# [DO THIS]
Reproduce the records below word for word, beginning with the line that contains "You are a computer-use agent." and stopping after the last line of the records.
===============
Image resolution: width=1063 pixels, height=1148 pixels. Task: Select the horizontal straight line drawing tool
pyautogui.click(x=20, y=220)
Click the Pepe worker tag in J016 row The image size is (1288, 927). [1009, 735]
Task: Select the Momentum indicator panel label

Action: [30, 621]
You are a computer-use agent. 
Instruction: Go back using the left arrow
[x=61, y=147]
===============
# [SOLUTION BELOW]
You are a computer-use agent. 
Instruction: Go back using the left arrow
[x=61, y=147]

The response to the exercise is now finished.